(Saved data entries)
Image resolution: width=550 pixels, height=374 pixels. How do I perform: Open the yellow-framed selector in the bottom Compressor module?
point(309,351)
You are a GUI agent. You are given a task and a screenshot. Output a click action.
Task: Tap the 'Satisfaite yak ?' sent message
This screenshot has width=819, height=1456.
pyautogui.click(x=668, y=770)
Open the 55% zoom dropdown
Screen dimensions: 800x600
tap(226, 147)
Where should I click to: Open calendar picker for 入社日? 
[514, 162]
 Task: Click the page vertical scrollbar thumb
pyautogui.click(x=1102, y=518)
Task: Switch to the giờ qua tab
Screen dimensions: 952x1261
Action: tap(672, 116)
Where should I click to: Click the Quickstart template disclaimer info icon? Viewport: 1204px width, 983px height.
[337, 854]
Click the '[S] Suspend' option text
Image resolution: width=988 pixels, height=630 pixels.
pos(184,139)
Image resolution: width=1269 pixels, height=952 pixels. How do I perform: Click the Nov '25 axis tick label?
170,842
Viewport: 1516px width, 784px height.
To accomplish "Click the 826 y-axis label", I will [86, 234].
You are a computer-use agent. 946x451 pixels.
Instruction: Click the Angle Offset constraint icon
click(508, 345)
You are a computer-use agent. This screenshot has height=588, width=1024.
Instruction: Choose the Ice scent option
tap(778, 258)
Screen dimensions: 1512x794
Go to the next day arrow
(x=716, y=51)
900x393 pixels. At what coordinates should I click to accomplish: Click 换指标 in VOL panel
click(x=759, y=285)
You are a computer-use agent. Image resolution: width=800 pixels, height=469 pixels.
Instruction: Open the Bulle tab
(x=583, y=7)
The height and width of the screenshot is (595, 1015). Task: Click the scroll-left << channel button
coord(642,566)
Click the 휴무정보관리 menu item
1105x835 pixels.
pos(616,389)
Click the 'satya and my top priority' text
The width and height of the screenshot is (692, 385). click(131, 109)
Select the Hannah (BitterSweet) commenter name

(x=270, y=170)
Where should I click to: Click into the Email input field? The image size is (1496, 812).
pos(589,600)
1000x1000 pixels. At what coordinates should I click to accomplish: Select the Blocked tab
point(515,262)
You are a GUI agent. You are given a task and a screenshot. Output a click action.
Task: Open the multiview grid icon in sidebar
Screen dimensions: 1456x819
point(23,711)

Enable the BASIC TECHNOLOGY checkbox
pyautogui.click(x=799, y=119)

▸ **WORK INSTRUCTION**: With nothing left out, return each entry exactly.

▸ **COMPLETED EXERCISE**:
Image resolution: width=550 pixels, height=374 pixels. How do I perform: Open the yellow-framed selector in the bottom Compressor module?
point(309,351)
You are a GUI agent. You are given a task and a screenshot. Output a click action.
Task: Tap the 'Satisfaite yak ?' sent message
This screenshot has width=819, height=1456.
pyautogui.click(x=668, y=770)
Open the 55% zoom dropdown
Screen dimensions: 800x600
tap(226, 147)
Where should I click to: Open calendar picker for 入社日? 
[514, 162]
 Task: Click the page vertical scrollbar thumb
pyautogui.click(x=1102, y=518)
Task: Switch to the giờ qua tab
Screen dimensions: 952x1261
Action: tap(672, 116)
Where should I click to: Click the Quickstart template disclaimer info icon? Viewport: 1204px width, 983px height.
[337, 854]
Click the '[S] Suspend' option text
Image resolution: width=988 pixels, height=630 pixels.
pos(184,139)
Image resolution: width=1269 pixels, height=952 pixels. How do I perform: Click the Nov '25 axis tick label?
170,842
Viewport: 1516px width, 784px height.
To accomplish "Click the 826 y-axis label", I will [86, 234].
You are a computer-use agent. 946x451 pixels.
Instruction: Click the Angle Offset constraint icon
click(508, 345)
You are a computer-use agent. This screenshot has height=588, width=1024.
Instruction: Choose the Ice scent option
tap(778, 258)
Screen dimensions: 1512x794
Go to the next day arrow
(x=716, y=51)
900x393 pixels. At what coordinates should I click to accomplish: Click 换指标 in VOL panel
click(x=759, y=285)
You are a computer-use agent. Image resolution: width=800 pixels, height=469 pixels.
Instruction: Open the Bulle tab
(x=583, y=7)
The height and width of the screenshot is (595, 1015). Task: Click the scroll-left << channel button
coord(642,566)
Click the 휴무정보관리 menu item
1105x835 pixels.
pos(616,389)
Click the 'satya and my top priority' text
The width and height of the screenshot is (692, 385). click(131, 109)
Select the Hannah (BitterSweet) commenter name

(x=270, y=170)
Where should I click to: Click into the Email input field? The image size is (1496, 812).
pos(589,600)
1000x1000 pixels. At what coordinates should I click to accomplish: Select the Blocked tab
point(515,262)
You are a GUI agent. You are given a task and a screenshot. Output a click action.
Task: Open the multiview grid icon in sidebar
Screen dimensions: 1456x819
point(23,711)

Enable the BASIC TECHNOLOGY checkbox
pyautogui.click(x=799, y=119)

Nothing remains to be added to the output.